It's late. But my mind can think of so many other things to do than sleeping and judging by my rapid typing, it seems my fingers and my mind just need to say something so I think it best to blog.
Being home stresses me out. Its a kick back into an old life and a reminder that I have no idea where my new life is headed. My parents are always interested in what's new in my life. With me you never really know and I think they're grown to expect that. The simple question can bring a variety of answers pertaining to my major at PLBC, my future at PLBC, my ministry focus as of late, and various other subjects. Never a dull moment in my brain, I can tell you that much.
Last night I sat down with my parents to discuss all that is new with me, including recent cry fests about how I believe my life is going nowhere, but mostly focusing on the new opportunity with the Pregnancy Options Center. As I began to explain to my parents what I've been praying about and trusting God to illuminate; things started making sense. I realized that the dreams that I have had for years could actually be obtainable and I might actually be on the right track to see them come to completion. I suppose this is always a good thing.

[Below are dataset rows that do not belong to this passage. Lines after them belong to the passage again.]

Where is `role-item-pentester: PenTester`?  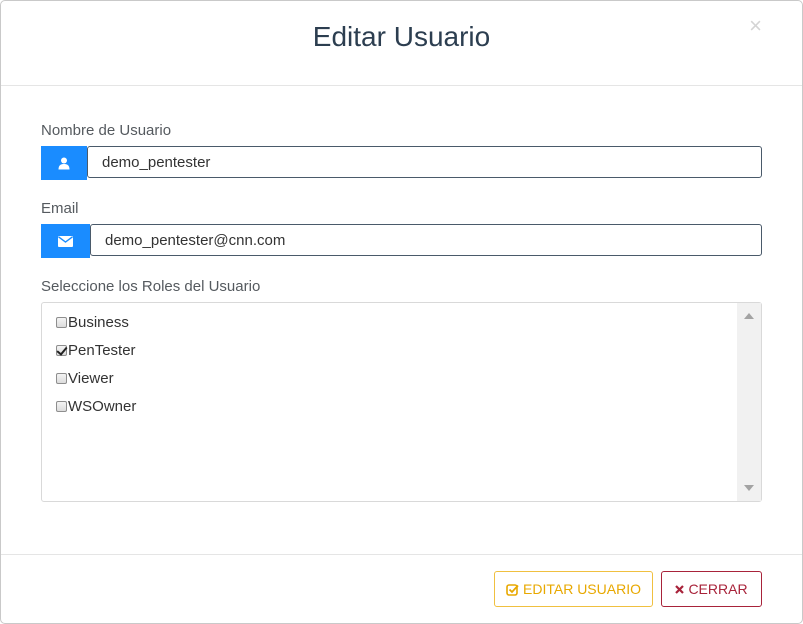
role-item-pentester: PenTester is located at coordinates (96, 350).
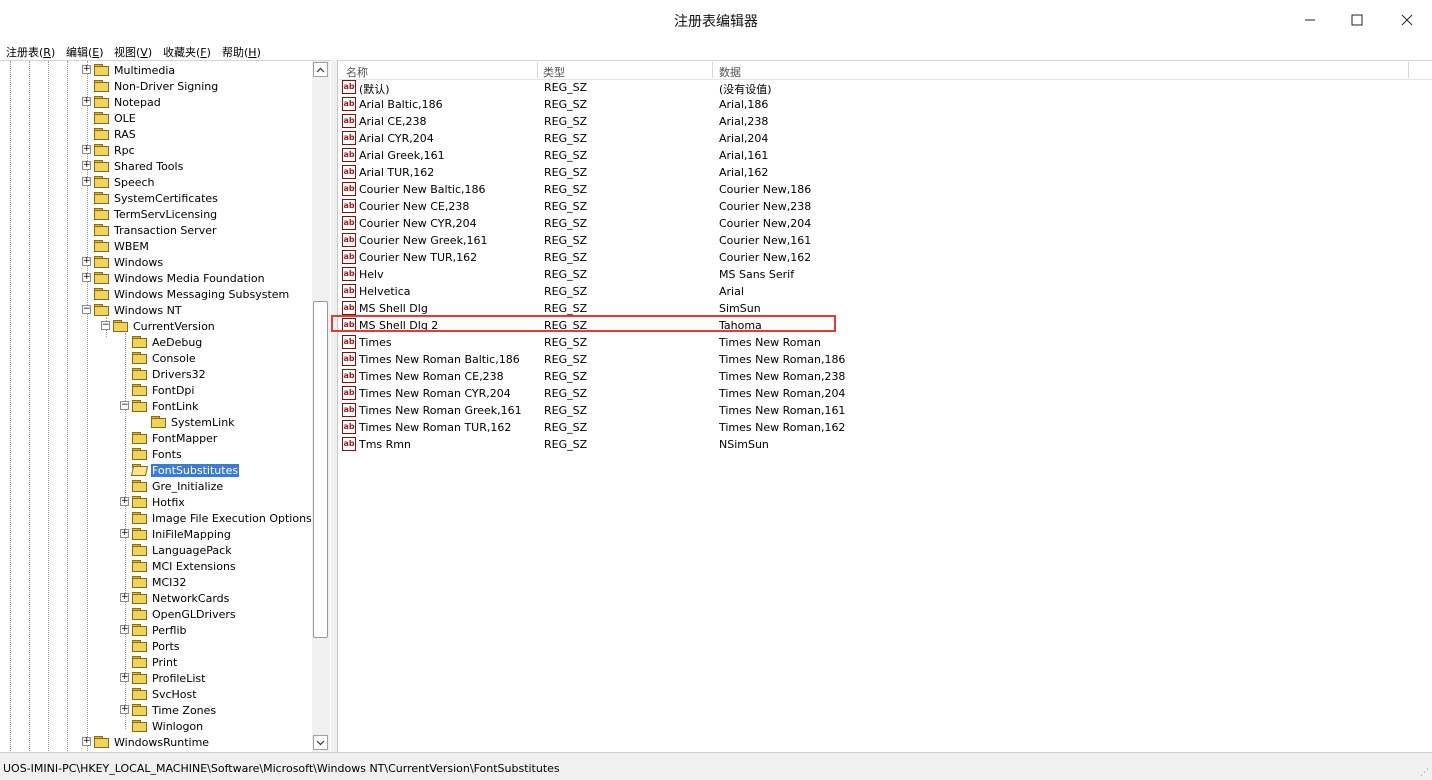  Describe the element at coordinates (175, 438) in the screenshot. I see `tree-item: FontMapper` at that location.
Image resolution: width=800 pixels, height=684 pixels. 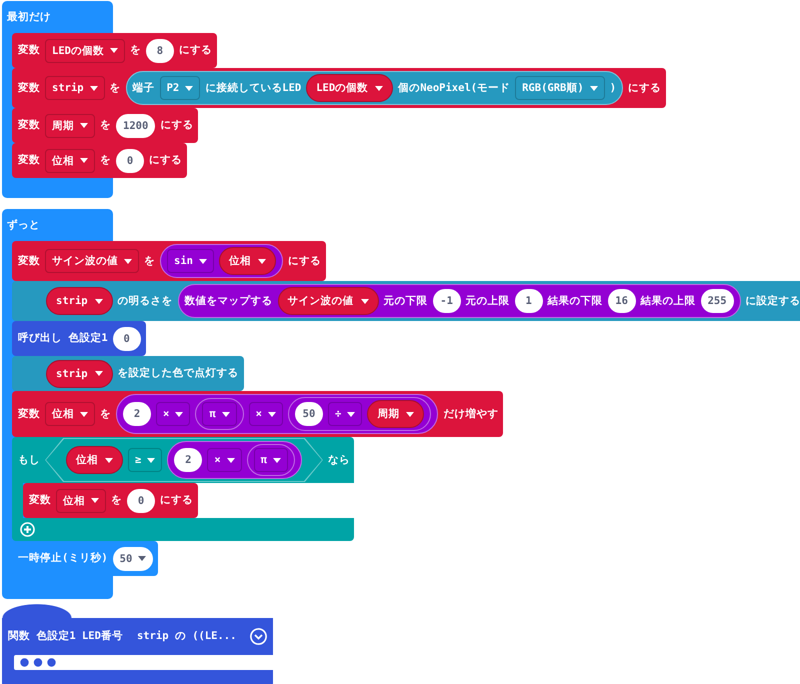 I want to click on block-label: 元の下限, so click(x=406, y=301).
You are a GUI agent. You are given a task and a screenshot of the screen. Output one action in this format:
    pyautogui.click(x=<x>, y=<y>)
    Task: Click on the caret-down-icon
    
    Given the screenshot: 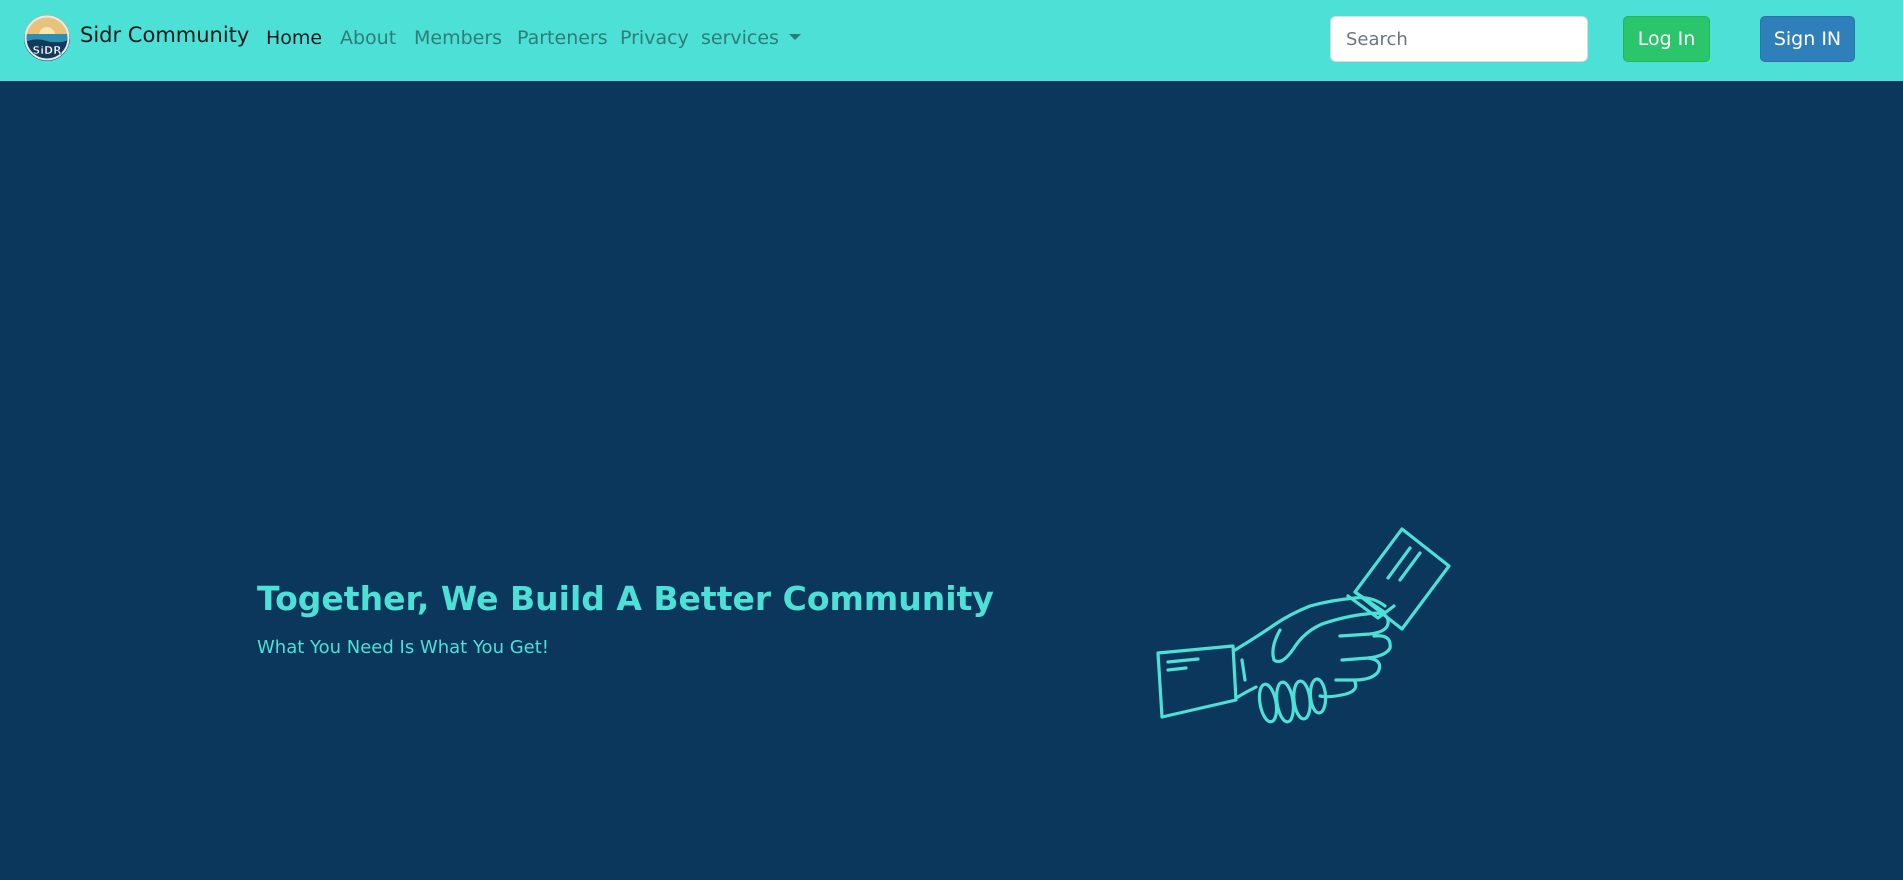 What is the action you would take?
    pyautogui.click(x=794, y=37)
    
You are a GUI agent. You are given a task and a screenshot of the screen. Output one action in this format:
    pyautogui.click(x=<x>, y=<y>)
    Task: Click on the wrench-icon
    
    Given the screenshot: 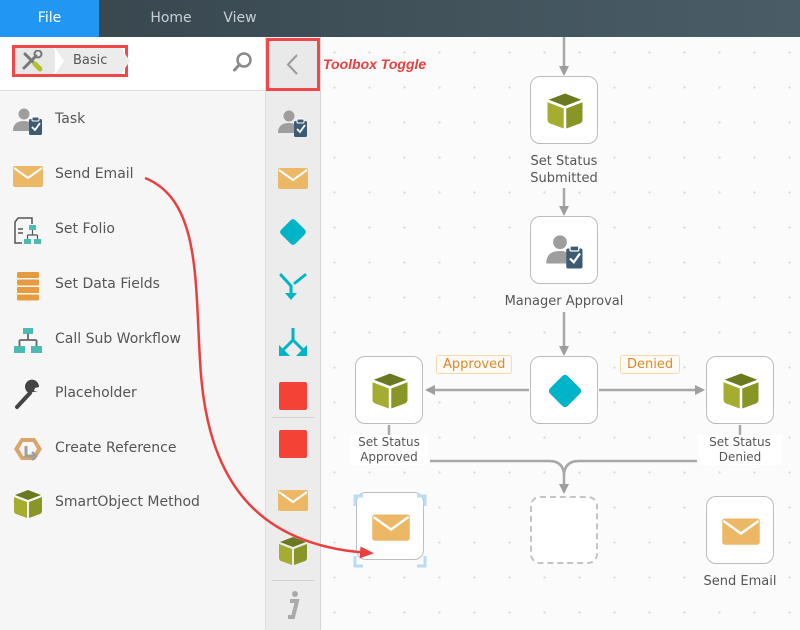 What is the action you would take?
    pyautogui.click(x=28, y=394)
    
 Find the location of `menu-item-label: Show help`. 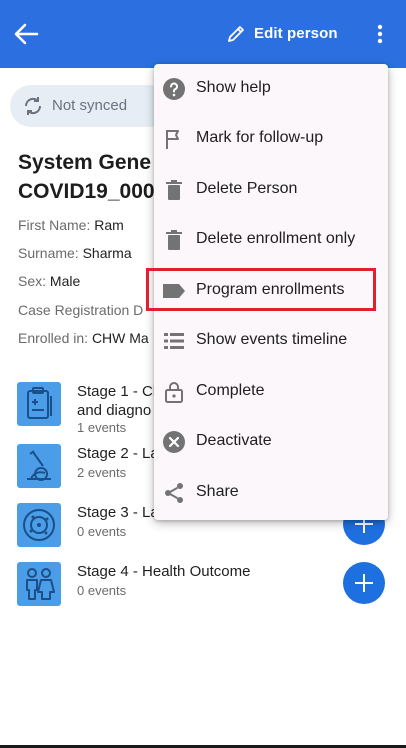

menu-item-label: Show help is located at coordinates (234, 88).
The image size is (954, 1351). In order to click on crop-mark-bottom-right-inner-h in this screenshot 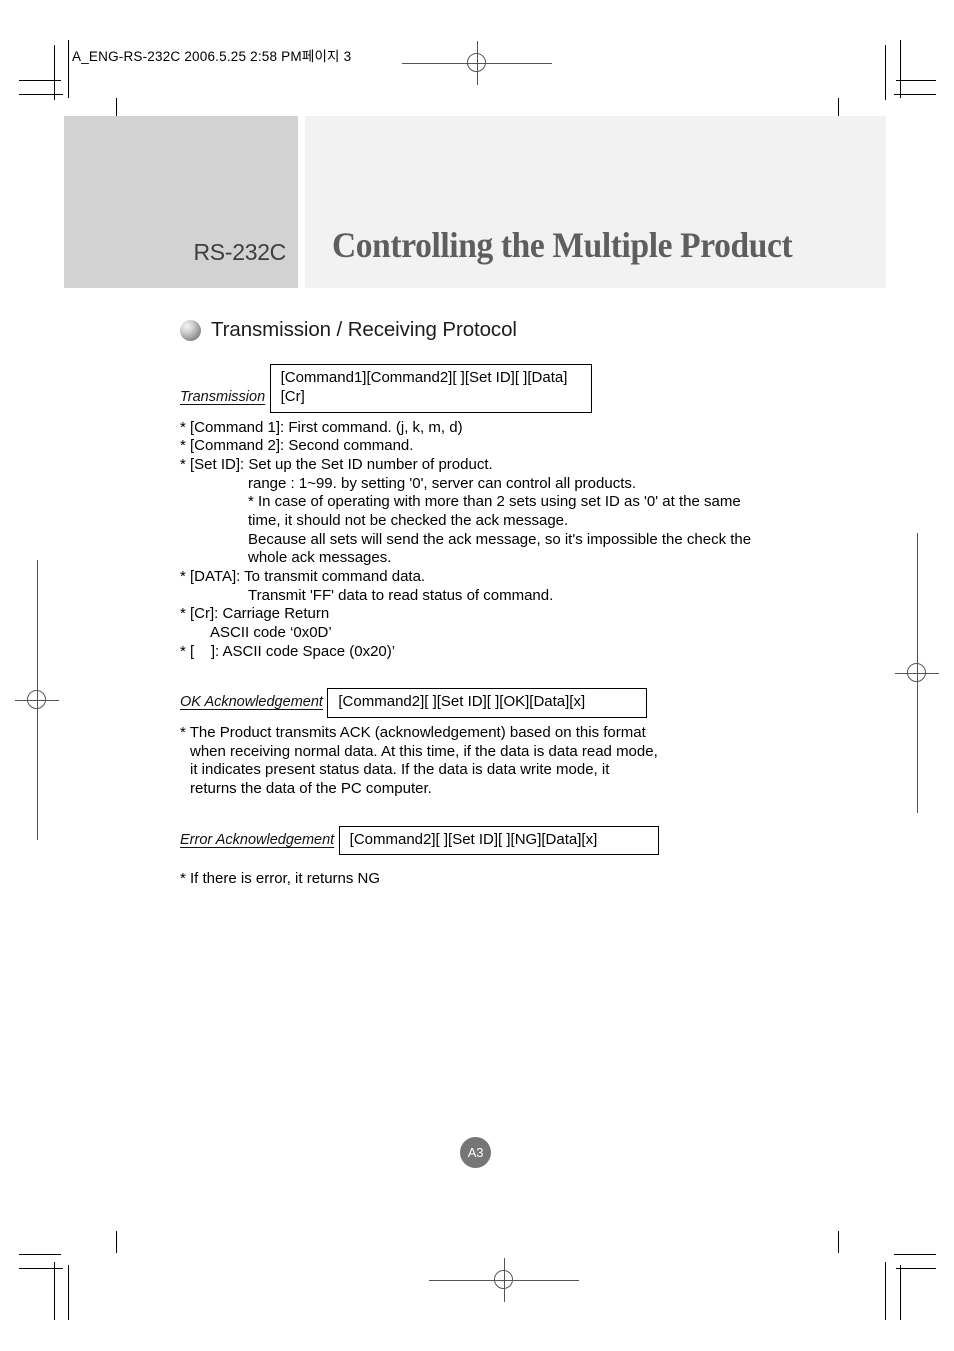, I will do `click(916, 1268)`.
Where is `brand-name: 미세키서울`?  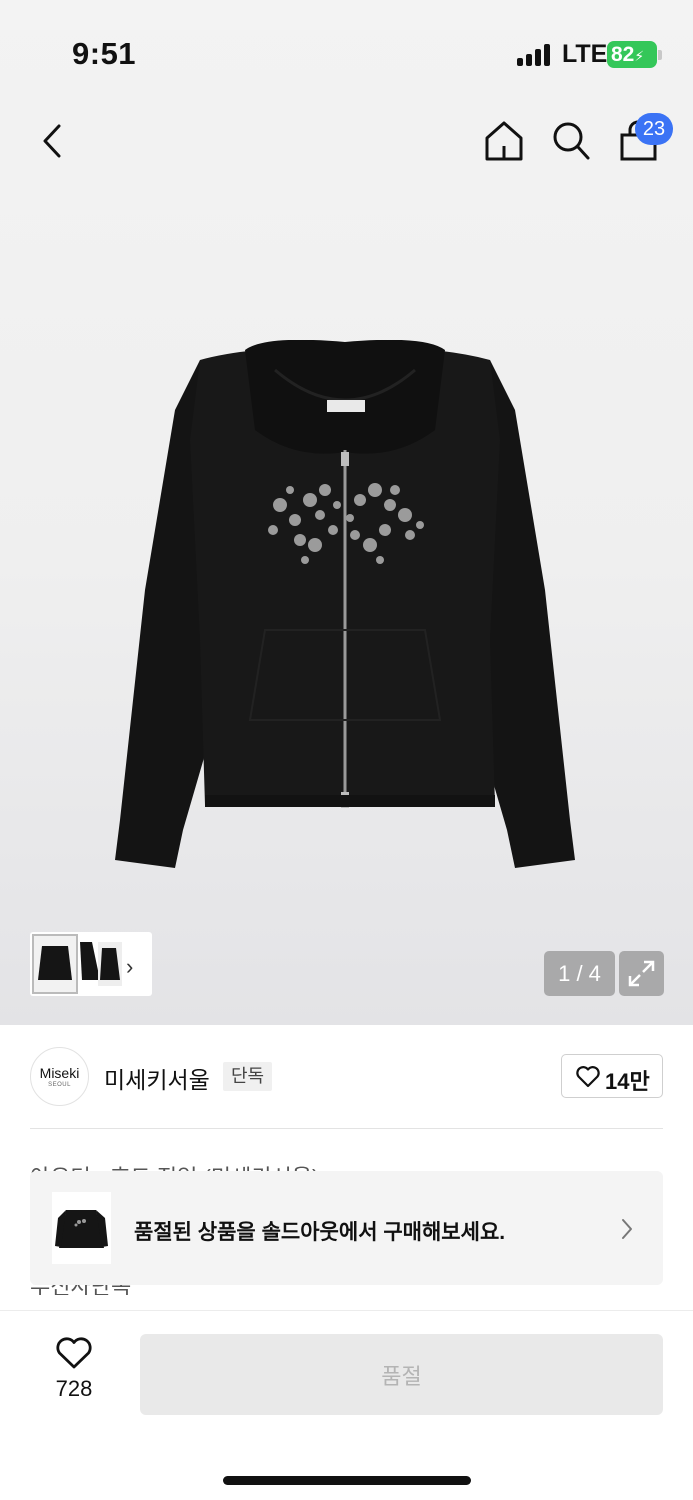
brand-name: 미세키서울 is located at coordinates (157, 1078).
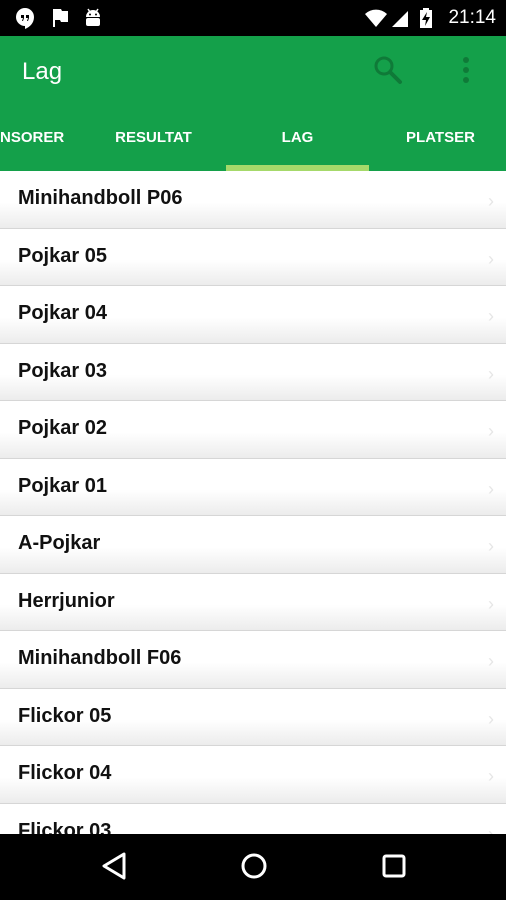 The width and height of the screenshot is (506, 900). I want to click on search-icon, so click(388, 72).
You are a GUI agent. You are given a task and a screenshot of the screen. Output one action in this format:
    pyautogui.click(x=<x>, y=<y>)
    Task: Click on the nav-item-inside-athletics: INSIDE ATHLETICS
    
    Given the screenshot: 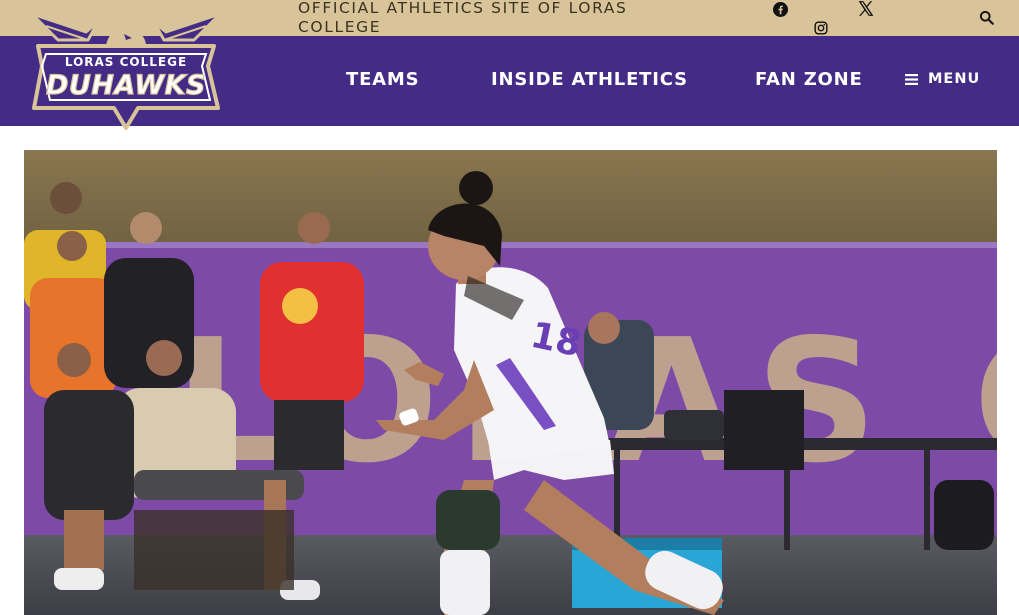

Two silly dreams I've had suddenly collided and I realized what I need to do. First, I have a dream to speak in front of large groups of youth and young adults. I have had visions of me on stage preaching in front of crowds and I believe these visions are God given. The second is to write a book. This seems impossible but with God I know what the impossible is made possible. So why fear?
I realized that working with the Pregnancy Options Center is the perfect step for me on this path towards my future. It will help me become more comfortable with public speaking and familiar with the topic of "sexual integrity" which is what I want to write about in this book. I want to write about the seasonal gift of singleness and relationships. I realize right now, I can't quite write about relationships considering I know nothing about the subject but this will be a process. It's all about making steps towards my goals.
I am tired of dreaming and its about time to do something about those dreams. If this means starting chapter outlines for this book, then that's what I shall do. I am a driven girl. I will not let anything get in the way of these dreams. Step by step, I will walk in faith towards my dreams. My path is ordained, this is know for sure.